Every year his parents went to Jerusalem for the Feast of the Passover. When he
was twelve years old, they went up to the Feast, according to the custom. After
the Feast was over, while his parents were returning home, the boy Jesus stayed
behind in Jerusalem, but they were unaware of it. Thinking he was in their
company, they traveled on for a day. Then they began looking for him among their
relatives and friends. When they did not find him, they went back to Jerusalem
to look for him. After three days they found him in the temple courts, sitting
among the teachers, listening to them and asking them questions. Everyone who
heard him was amazed at his understanding and his answers. When his parents saw
him, they were astonished. His mother said to him, "Son, why have you treated us
like this? Your father and I have been anxiously searching for you." "Why were
you searching for me?" he asked. "Didn't you know I had to be in my Father's
house?" But they did not understand what he was saying to them.
This is a story so familiar to all of us that we may be inclined to pass it over without deriving much meaning from it.

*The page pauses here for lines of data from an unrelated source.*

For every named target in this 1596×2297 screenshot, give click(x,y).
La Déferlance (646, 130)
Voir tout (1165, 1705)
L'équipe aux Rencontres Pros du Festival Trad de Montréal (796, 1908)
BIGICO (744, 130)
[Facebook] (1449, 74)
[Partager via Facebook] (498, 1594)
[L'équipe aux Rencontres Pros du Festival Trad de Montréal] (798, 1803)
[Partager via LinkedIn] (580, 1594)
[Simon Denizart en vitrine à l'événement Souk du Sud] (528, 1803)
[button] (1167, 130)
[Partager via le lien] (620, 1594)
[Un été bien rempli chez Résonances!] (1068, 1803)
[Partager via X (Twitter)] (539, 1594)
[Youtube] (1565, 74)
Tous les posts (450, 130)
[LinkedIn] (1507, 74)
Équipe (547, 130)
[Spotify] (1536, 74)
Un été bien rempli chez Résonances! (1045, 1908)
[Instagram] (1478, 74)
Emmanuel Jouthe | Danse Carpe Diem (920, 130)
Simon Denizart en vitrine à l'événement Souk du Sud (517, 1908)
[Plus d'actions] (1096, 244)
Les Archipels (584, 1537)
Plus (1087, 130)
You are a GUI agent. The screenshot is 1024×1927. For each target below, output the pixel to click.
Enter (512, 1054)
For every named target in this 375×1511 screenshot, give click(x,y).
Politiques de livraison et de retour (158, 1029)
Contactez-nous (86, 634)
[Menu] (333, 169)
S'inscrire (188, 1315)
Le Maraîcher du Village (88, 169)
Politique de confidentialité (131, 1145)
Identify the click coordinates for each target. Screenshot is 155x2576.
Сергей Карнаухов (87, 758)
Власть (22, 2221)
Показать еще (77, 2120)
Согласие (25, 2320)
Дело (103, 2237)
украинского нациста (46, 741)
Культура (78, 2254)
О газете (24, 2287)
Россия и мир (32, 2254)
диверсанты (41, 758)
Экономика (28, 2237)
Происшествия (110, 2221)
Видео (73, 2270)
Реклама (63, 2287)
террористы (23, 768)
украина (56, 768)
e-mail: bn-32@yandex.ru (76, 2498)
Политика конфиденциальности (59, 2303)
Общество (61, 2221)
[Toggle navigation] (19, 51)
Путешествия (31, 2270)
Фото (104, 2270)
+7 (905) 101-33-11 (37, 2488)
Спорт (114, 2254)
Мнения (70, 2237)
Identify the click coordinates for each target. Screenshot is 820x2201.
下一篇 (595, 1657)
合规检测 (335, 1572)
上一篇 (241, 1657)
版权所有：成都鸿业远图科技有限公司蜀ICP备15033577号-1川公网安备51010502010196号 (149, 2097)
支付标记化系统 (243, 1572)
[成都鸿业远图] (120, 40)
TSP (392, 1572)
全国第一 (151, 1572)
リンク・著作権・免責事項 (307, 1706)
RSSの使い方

As I came across it yesterday, however, I began to think about it differently.
First of all, imagine what the Virgin Mary and St. Joseph were feeling when they realized Jesus was not where they thought he was. Of course, any parent would feel terrified, frantic, worried, etc., but this was Jesus. Imagine being responsible for losing God’s only son—“I send Him to you for a few decades and you LOSE Him? After TWELVE years?!”—the prospect must have been rather upsetting, to say the least. So, naturally, the Blessed Virgin and St. Joseph scrambled about Jerusalem searching for their child. Equally naturally, they found Him in the last place they looked, the Temple—which should have been the first place they had thought to search.
Analogies to our own lives can be drawn from this story. Do we search for Jesus when we feel we’ve been separated from Him? And do we search in the right places—the confessional, Mass, the Eucharist, prayer, etc.? Questions about this search should be very important to us as people of faith, as Christians, and especially as Catholics.
One of my favorite lesser-known teachings of the Church is about the path to salvation. The Catholic Church teaches that even non-Catholics can travel along this path as long as they are actively seeking truth; for by this ACTIVE search, they are participating in the universality of Catholicism. I assume most people feel comforted by this. I know I do, to a certain extent, for it gives me hope for those who do not ascribe to the Catholic (or even Christian) faith. At the same time, however, I find the implications of this teaching very frightening for those of us who already claim to be Catholics. According to this, we are not participating in the Catholic Church unless we are actively seeking truth. Therefore, unless we are growing in our faith, we are not being truly Catholic—and not working towards our salvation.
This is a serious issue, and it should be at the center of our lives. It is only by better understanding our faith and how to implement it in our everyday actions that we can become the people the Lord created us to be. Let us hope that we pursue this with the zeal of our Virgin Mother and St. Joseph!